The food business is one of the largest and most complex industries on the planet. Global retail food sales alone are a $4 trillion operation, and supply chains from farm to table reach around the globe. No regulatory system can provide 100% protection from foodborne illness or adequately police nutrition labeling. The real question is how to achieve marginal improvements in food safety and labeling. Government regulation of these problems has come a long way in the past century since the Pure Food and Drug Act and the Federal Meat Inspection Act were passed in 1906. Governments in other countries have made similar advances.

Unfortunately, government regulation still falls short of public expectations. That’s where private regulation comes in. Reliable private certification can help to achieve marginal improvements in these areas. Private regulation need not be instead of government regulation; it can complement it.

WIYFW: You write that the kosher industry has succeeded as a non-governmental regulatory body.
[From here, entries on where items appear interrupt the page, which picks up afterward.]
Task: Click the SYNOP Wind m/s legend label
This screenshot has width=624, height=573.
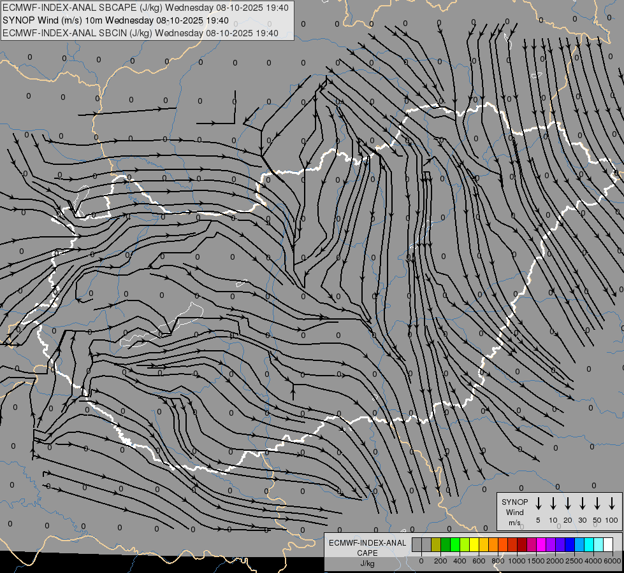Action: tap(514, 512)
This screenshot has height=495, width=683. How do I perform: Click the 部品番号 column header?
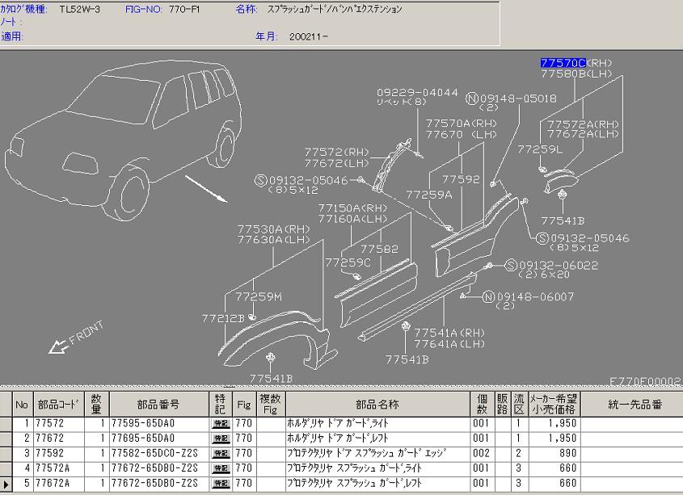pyautogui.click(x=158, y=404)
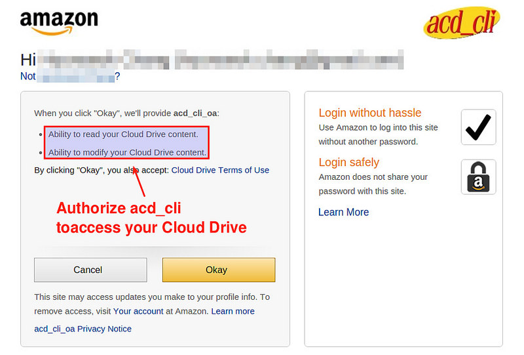Viewport: 524px width, 355px height.
Task: Select the "Ability to modify" permission line
Action: tap(127, 152)
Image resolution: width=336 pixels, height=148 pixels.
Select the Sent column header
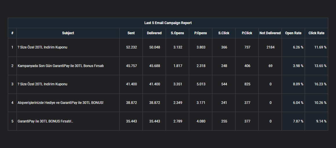[131, 33]
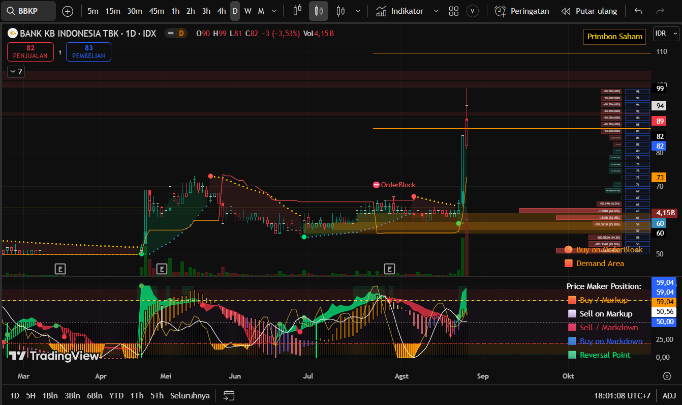Image resolution: width=682 pixels, height=405 pixels.
Task: Select the bars chart style icon
Action: click(298, 11)
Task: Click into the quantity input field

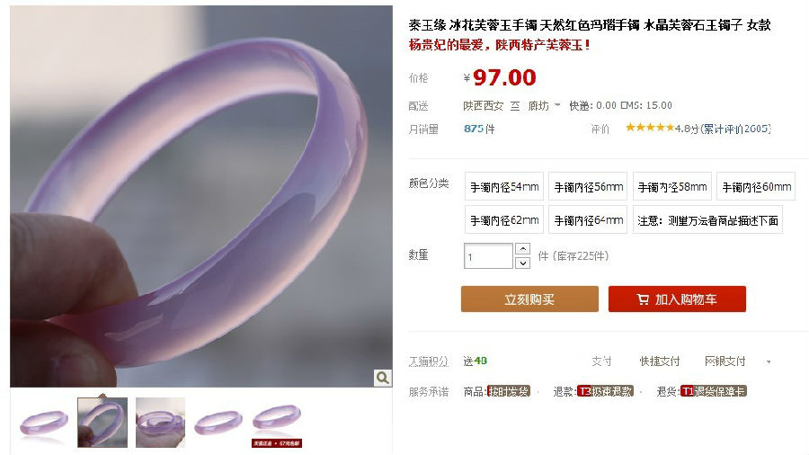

In other words, if something is labeled kosher, it will not include treif [non-kosher] ingredients. Do you think there is a larger lesson here? Has government failed? Do we seek other ways and other forms of regulation?

TL: As I mentioned, private certification offers a potential complement to government regulation in reducing food contamination, adulteration, and mislabeling. The larger lesson of kosher certification is that, under certain conditions, private regulation can be highly effective in making sure that whatever companies claim about their products is true—whether that be the kosher status of the product or some other feature, such as purity, fair labor standards, or environmental sustainability.

WIYFW: Back to the kosher industry: Do you think the kosher industry could expand its regulatory power to deal with how labor, animals, and the environment are treated? Do you believe the kosher industry should feel responsible to adhere to regulations beyond those specifically mandated by Jewish law?

TL: Kosher certification agencies are staffed by professionals with specialized training in Jewish dietary laws, food chemistry, and food technology. Although there may be some overlap between these specialties and other regulatory specialties, one should be careful to entrust kosher inspectors with tasks for which they are not trained and to which they may not be as committed as they are to kosher observance. Of course, an ethical person should not be complicit in any production operation involving unfair labor practices, animal cruelty, or environmental degradation. But I’m not sure I would entrust the job of assuring consumers about those things to a person not professionally trained in these areas or committed to these regulatory goals. Moreover, on a practical basis, companies grant kosher inspectors extraordinary access to their operations for the purpose of kosher certification. It is not clear that they would grant these same inspectors this level of access to police other aspects of their operations that might expose them to criminal or civil sanctions.

That said, as a consumer, I seek products that are certified as fair trade, free of animal cruelty, and environmentally sustainable. Private certification offers a potentially effective tool to protect consumers and promote these policies. My book argues that the history of the kosher certification system holds important lessons about how to make such systems of private certification reliable. Kosher certification is not the vehicle, but it is the model.